### Belge pasajı
___

Kaldı, ticaret-i uhrevî. Öyle bir ahdetmişim; re's-ül malı da kaybetsem mesleğimden dönmeyeceğim. Şimdiden hasaret ediyorum, çok günaha düşüyorum.

Bir şey kaldı: O da şöhret-i kâzibedir. İşte ben ondan usandım, kaçıyorum. Zîrâ uhdesine gelmediğim çok vazifeyi bana yükletiyor.

S- Neden meşrutî hükûmete (ve dinsiz olmayan) Jön Türklere mümkin olduğu kadar hüsn-ü zan ediyorsun?

C- Mümkin olduğu derecede sû-i zan ettiğiniz için, ben hüsn-ü zan ederim. Eğer öyle ise, zâten iyi.. Yoksa, tâ öyle olsunlar, yol gösteriyorum.

S- İttihad ve Terakki hakkında re'yin nedir?

C- Kıymetlerini takdir ile beraber, siyasiyyunlarındaki şiddete mu'te-rizim.

___

### Veri kümesi kayıtları
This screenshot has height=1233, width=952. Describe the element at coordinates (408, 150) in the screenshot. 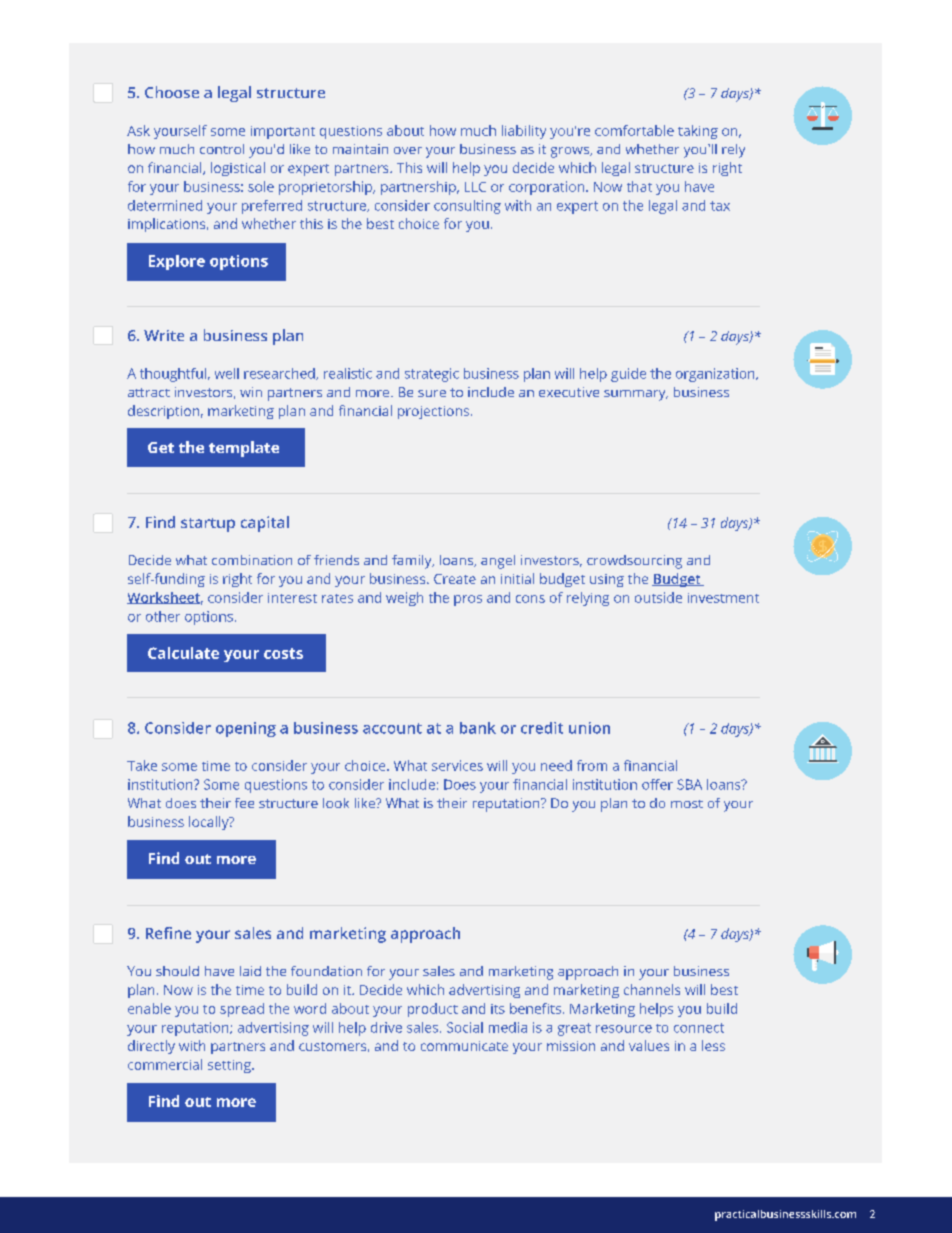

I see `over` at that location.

___

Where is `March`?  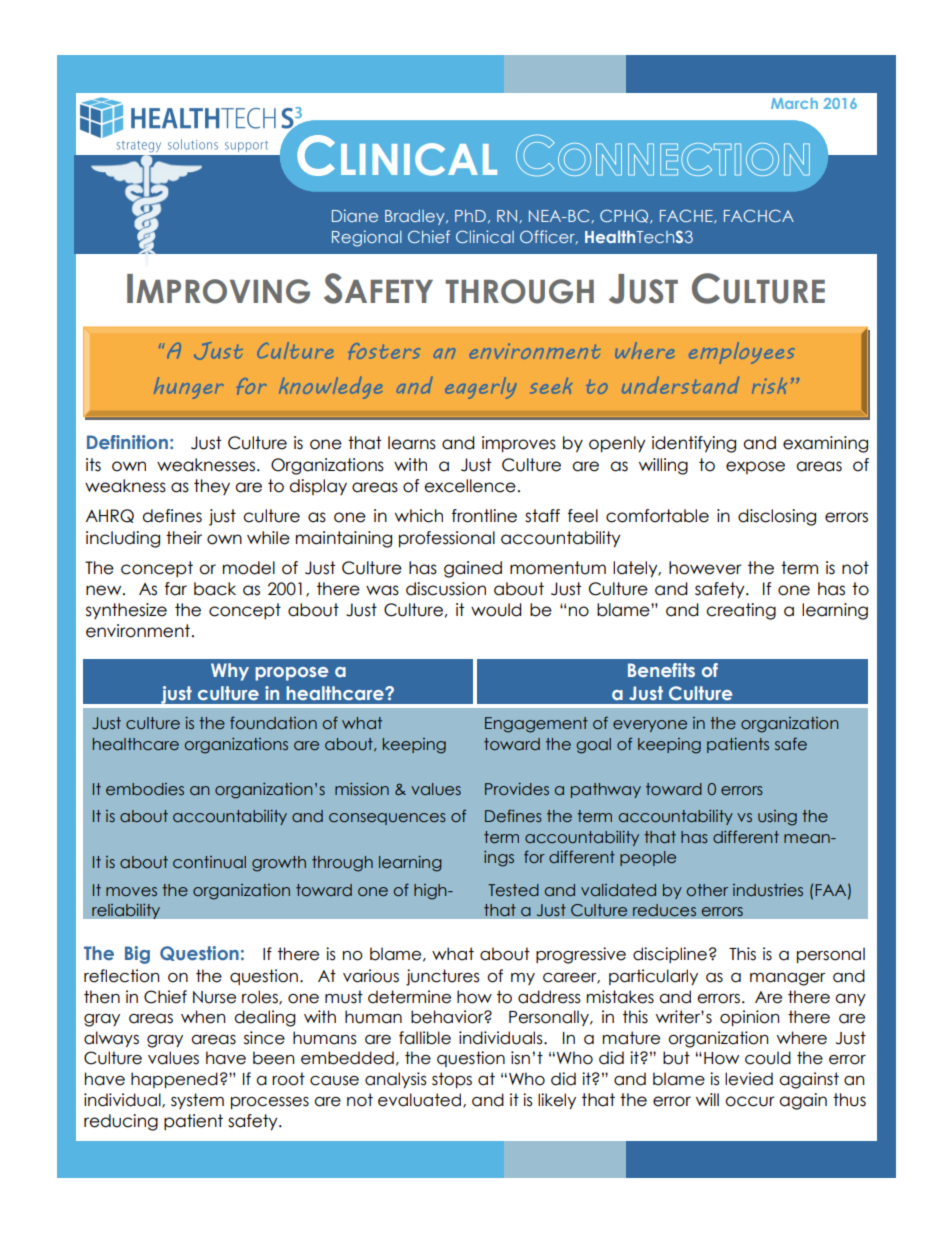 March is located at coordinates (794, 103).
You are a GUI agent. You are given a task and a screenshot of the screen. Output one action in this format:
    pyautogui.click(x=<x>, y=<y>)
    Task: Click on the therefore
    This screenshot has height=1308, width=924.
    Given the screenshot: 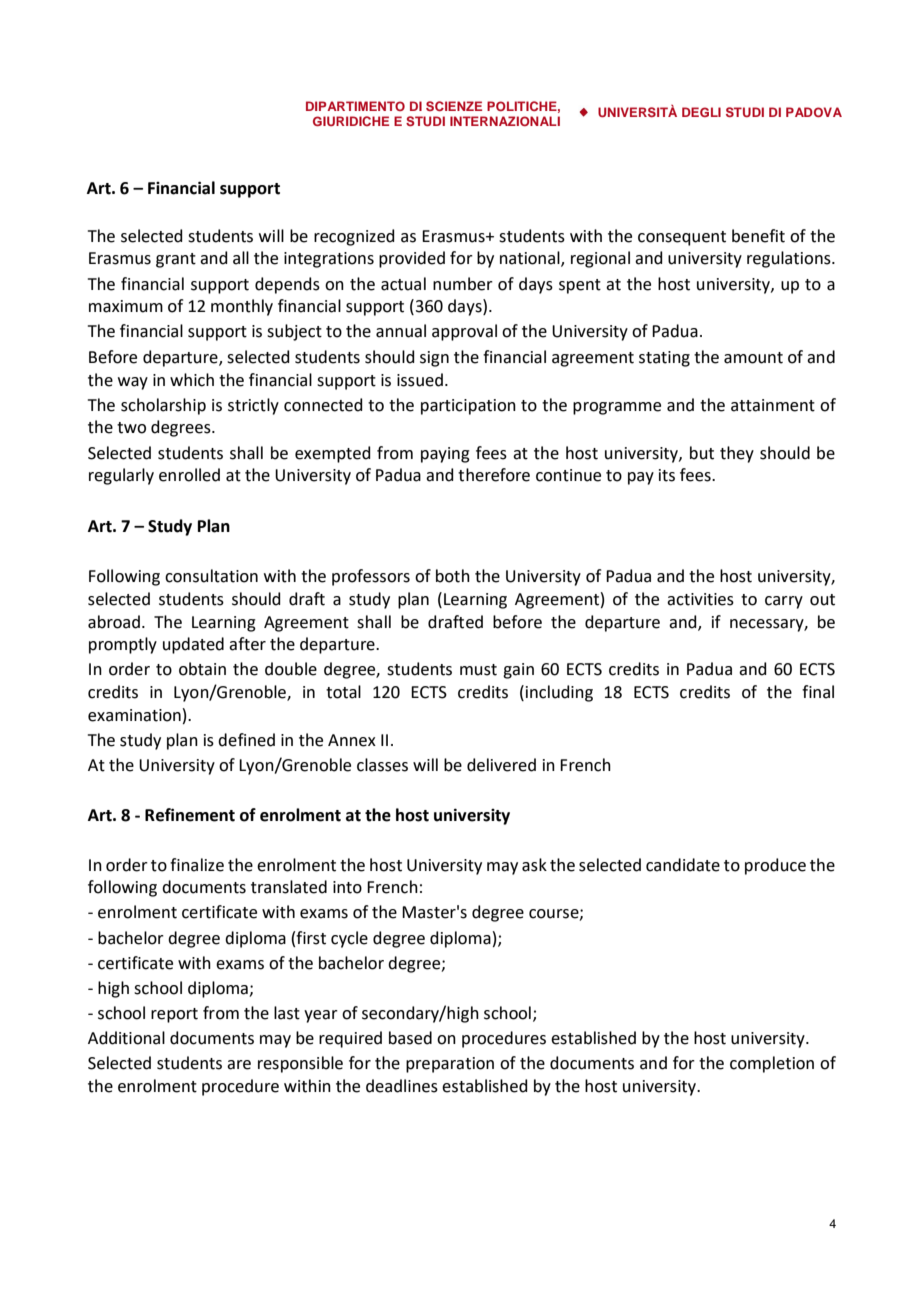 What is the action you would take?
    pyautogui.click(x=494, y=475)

___

### Alıştırmanın istedikleri
1. Belge pasajındaki S- ile başlayan satırlarda hakkında görüş sorulan siyasi yapı ve grupları listele.
2. Soru-cevap düzenindeki belge pasajını, kaldığı noktadan aynı üslupla devam ettir.

### Görevlere göre sonuçlar
1.
- meşrutî hükûmet
- Jön Türkler
- İttihad ve Terakki

2.
{(**) Adaletin tevziinde adalet olmasa zulüm görünür. Bir hatır için bin hatır kırılmaz. Şiddet ayrı, hamiyet ayrıdır. Bir hodpesend hakkı iltizam etse, çokları haksızlığa sevk eder, belki mecbur eder. -Müellif-}

Me'muldür ki o şiddet, nedamete ve şefkate inkılab etsin. Lâkin onların iktisadî ve maarifî olan -bahusus şarkî vilayattaki- şubelerini bir derece istihsan ve tebrik ederim.

S- Zindan-ı atalete düştüğümüzün sebebi nedir?

C- Hayat cidaldir. Şevk ise matiyyesidir. İşte himmetiniz şevke binip mübareze-i hayat meydanına çıktığı vakit, en evvel düşman-ı şedid olan yeis rast gelir. Kuvve-i maneviyesini kırar. Siz o düşmana karşı

لَا تَقْنَطُوا

kılıncını istimal ediniz.

Sonra müzahametsiz olan hakkın hizmetinin yerini zabteden meyl-üt tefevvuk istibdadı hücuma başlar. Himmetin başına vurur, atından düşürttürür. Siz

كُونُوا لِلّٰهِ

hakikatını o düşmana gönderiniz.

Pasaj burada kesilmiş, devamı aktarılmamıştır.